>> start Input
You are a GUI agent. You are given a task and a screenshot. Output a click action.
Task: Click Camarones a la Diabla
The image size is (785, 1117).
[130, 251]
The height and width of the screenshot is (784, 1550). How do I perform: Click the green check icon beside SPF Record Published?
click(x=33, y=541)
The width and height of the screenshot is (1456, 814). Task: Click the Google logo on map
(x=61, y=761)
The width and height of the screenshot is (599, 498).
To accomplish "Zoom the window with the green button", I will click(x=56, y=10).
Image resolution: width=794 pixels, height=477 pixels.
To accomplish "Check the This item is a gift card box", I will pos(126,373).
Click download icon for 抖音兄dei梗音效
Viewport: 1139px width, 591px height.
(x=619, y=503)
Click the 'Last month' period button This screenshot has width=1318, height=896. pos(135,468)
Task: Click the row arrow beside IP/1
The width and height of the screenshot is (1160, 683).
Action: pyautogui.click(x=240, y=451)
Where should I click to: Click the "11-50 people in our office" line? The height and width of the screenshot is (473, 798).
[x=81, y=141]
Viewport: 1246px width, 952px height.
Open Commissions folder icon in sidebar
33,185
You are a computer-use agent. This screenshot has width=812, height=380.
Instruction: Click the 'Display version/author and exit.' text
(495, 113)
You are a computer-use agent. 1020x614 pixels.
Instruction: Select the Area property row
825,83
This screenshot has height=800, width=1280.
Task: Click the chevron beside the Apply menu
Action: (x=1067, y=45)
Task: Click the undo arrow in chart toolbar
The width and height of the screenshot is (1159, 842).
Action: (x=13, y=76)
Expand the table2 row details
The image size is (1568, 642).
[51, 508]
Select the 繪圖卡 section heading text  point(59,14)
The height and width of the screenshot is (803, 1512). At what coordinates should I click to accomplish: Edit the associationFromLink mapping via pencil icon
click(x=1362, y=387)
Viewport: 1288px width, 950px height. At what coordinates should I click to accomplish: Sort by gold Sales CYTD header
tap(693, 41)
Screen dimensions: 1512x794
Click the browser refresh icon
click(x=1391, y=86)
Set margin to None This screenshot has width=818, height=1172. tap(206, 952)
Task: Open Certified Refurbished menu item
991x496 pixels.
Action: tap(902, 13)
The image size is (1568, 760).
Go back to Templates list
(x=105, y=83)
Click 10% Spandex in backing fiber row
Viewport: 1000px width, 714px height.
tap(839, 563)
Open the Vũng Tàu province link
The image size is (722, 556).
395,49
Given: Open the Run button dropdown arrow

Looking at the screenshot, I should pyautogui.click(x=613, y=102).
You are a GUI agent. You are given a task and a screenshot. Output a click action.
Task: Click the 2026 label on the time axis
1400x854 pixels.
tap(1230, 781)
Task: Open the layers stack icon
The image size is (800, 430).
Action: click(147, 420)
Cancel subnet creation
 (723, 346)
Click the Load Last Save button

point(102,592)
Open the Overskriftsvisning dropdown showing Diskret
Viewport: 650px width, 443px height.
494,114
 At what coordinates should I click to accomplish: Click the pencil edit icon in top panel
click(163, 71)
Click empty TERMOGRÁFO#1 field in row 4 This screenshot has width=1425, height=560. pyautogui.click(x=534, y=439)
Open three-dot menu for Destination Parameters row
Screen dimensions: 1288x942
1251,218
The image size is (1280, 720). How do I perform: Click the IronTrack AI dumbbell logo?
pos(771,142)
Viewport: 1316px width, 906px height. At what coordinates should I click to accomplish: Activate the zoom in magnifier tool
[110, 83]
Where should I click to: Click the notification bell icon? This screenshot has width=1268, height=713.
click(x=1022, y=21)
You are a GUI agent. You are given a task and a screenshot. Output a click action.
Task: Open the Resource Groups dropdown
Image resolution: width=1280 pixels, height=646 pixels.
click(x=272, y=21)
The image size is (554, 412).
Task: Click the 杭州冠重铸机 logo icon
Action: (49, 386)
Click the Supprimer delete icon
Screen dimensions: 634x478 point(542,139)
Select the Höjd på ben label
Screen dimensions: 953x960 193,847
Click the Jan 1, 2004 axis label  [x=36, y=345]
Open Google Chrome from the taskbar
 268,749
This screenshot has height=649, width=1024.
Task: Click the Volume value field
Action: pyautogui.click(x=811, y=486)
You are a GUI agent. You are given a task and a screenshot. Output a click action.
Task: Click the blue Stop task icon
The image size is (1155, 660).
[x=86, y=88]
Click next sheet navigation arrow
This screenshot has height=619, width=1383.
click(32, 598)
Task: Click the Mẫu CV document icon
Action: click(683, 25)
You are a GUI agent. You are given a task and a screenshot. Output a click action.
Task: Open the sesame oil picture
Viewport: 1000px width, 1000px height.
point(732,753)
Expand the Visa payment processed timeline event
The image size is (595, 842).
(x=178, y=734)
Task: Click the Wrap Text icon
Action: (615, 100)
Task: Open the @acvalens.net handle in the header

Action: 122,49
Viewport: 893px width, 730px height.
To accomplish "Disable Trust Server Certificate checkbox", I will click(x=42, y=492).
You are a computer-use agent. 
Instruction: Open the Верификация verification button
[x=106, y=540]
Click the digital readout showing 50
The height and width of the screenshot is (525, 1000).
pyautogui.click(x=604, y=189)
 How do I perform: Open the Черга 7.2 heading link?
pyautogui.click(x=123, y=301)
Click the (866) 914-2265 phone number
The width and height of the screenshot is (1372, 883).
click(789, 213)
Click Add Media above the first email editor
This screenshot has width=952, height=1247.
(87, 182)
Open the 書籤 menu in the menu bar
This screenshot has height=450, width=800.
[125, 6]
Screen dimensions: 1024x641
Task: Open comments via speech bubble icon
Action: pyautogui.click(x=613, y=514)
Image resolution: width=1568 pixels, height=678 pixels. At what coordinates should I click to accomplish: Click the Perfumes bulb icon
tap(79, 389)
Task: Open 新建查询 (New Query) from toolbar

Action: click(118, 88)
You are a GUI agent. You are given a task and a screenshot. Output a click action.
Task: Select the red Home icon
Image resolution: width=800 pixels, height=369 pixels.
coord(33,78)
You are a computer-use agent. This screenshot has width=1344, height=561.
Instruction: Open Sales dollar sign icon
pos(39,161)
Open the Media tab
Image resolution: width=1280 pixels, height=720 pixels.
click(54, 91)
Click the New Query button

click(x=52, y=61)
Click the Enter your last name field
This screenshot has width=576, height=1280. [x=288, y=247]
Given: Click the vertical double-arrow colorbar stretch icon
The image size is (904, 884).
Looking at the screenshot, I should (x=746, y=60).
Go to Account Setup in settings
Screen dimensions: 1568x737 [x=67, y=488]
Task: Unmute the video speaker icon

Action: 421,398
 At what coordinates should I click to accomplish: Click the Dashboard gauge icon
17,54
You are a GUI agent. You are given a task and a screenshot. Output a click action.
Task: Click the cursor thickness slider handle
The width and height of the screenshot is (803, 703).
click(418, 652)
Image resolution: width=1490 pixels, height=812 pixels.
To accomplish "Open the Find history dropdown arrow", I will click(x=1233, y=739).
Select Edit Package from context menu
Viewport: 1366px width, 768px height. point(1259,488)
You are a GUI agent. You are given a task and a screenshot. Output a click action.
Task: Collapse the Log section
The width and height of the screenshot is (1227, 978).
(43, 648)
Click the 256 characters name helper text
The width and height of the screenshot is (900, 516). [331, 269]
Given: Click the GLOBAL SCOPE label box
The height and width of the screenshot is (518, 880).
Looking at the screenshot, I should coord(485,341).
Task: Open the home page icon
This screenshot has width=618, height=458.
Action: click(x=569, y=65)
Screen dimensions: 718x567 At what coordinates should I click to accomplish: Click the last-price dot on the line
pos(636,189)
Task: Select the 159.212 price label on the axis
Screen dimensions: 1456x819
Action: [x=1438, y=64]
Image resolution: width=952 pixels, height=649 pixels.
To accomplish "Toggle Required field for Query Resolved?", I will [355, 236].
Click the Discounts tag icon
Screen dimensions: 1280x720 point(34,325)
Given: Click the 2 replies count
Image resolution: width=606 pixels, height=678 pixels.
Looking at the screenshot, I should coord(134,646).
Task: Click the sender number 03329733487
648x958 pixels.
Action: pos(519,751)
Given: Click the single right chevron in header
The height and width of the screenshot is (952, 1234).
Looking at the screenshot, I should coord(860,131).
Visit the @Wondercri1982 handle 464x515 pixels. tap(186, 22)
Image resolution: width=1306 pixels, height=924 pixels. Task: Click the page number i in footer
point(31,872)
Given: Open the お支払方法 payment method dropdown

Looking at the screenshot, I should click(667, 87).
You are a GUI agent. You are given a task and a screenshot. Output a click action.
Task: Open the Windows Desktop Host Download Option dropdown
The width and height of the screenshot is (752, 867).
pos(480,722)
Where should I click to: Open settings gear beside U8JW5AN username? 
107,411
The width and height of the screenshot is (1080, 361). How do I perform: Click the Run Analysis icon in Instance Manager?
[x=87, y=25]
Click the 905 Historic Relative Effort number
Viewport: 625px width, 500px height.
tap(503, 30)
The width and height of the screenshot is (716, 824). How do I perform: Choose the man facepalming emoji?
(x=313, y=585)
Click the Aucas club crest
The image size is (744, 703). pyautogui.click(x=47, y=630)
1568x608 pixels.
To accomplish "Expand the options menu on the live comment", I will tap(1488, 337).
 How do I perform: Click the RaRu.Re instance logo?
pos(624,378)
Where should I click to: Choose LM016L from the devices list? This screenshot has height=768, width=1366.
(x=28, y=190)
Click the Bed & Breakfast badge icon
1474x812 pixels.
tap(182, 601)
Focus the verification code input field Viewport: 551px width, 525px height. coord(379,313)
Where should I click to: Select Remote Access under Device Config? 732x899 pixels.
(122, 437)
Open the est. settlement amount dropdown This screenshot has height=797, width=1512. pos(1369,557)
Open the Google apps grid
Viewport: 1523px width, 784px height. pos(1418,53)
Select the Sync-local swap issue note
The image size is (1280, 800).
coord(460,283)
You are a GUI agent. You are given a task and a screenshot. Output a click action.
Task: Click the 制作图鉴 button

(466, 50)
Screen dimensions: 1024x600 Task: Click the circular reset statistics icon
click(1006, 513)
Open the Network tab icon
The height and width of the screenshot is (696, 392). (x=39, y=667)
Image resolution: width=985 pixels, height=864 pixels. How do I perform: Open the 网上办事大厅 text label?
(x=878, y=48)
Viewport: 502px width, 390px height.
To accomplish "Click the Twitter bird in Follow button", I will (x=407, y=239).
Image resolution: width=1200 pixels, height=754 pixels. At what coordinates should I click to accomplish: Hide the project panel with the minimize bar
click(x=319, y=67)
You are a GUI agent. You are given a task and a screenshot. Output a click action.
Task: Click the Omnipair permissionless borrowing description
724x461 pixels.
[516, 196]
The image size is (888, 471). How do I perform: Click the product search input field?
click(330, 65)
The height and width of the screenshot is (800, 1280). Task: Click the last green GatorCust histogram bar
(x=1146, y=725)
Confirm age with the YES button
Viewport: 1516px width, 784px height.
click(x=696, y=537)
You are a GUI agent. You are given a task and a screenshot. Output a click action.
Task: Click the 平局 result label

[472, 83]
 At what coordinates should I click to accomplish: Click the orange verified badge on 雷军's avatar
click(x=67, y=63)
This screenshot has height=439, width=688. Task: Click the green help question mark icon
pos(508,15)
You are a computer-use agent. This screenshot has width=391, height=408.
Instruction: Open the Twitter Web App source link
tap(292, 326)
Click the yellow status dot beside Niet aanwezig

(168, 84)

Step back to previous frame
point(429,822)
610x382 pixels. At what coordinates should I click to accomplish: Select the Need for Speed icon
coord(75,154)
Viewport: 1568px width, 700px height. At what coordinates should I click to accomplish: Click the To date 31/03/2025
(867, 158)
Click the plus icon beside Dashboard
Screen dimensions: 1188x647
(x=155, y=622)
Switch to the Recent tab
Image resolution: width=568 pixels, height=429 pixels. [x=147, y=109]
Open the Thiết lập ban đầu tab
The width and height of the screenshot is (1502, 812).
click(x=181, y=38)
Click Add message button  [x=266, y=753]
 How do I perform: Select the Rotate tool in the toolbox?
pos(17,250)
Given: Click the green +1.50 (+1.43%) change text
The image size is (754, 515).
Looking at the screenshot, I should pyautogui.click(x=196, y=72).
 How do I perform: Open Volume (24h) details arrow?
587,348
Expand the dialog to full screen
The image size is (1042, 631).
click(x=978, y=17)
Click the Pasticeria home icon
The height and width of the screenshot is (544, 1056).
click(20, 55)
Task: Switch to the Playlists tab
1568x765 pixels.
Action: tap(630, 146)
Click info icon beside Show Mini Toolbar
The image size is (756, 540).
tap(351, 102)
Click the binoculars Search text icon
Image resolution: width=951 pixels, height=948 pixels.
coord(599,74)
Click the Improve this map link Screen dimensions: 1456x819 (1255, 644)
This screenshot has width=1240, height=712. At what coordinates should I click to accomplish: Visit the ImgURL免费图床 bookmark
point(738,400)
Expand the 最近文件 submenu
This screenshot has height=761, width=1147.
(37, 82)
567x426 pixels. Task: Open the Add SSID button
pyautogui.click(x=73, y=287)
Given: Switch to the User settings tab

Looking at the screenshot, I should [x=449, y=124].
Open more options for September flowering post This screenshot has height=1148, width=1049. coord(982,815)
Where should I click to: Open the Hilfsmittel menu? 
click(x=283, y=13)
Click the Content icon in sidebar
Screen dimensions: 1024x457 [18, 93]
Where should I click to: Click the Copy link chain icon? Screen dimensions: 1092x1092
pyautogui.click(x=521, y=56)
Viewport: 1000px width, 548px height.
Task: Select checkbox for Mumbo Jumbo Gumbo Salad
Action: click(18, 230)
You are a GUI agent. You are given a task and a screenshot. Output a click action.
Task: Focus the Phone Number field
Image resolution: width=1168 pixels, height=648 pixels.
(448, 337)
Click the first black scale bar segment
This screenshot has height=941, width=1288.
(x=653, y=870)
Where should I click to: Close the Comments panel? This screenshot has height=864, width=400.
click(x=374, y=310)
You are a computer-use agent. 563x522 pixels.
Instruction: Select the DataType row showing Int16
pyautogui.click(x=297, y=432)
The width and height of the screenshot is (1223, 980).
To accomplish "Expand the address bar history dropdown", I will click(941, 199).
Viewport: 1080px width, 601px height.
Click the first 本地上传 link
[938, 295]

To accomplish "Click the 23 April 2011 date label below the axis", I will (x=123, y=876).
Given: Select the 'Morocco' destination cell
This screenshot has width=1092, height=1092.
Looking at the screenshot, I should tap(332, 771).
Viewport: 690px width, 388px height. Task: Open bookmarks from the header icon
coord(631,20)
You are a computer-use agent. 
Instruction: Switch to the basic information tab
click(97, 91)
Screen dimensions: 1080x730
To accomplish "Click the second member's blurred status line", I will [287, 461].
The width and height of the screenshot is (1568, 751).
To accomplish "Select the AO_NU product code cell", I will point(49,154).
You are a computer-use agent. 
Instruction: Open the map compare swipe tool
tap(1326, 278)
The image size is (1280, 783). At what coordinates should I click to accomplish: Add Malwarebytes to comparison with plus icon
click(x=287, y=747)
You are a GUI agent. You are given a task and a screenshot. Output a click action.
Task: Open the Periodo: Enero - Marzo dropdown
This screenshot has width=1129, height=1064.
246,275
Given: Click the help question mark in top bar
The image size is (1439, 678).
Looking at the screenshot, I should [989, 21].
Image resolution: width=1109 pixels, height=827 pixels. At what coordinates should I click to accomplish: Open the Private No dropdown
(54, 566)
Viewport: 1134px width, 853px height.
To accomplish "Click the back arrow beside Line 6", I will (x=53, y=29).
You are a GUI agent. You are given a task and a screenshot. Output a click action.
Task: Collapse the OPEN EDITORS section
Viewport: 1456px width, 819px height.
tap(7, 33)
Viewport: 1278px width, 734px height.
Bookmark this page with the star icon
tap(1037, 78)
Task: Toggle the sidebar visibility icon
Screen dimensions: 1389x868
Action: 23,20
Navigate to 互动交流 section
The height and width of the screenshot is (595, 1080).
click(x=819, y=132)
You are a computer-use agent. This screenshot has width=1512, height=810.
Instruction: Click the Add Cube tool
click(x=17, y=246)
>> end Input
What is required>
Copy out the items on the lines from the one containing "Viewport: 502px width, 390px height." through the one containing "click(x=696, y=537)", inclusive, keeping every request unchanged and adjusting each coordinate in the answers by -126.

Task answer>
Viewport: 502px width, 390px height.
To accomplish "Click the Twitter bird in Follow button", I will (x=281, y=113).
Image resolution: width=1200 pixels, height=754 pixels. At what coordinates should I click to accomplish: Hide the project panel with the minimize bar
click(x=193, y=-59)
You are a GUI agent. You are given a task and a screenshot. Output a click action.
Task: Click the Omnipair permissionless borrowing description
724x461 pixels.
[390, 70]
The image size is (888, 471). How do I perform: Click the product search input field?
click(204, -61)
The height and width of the screenshot is (800, 1280). Task: Click the last green GatorCust histogram bar
(x=1020, y=599)
Confirm age with the YES button
Viewport: 1516px width, 784px height.
click(x=570, y=411)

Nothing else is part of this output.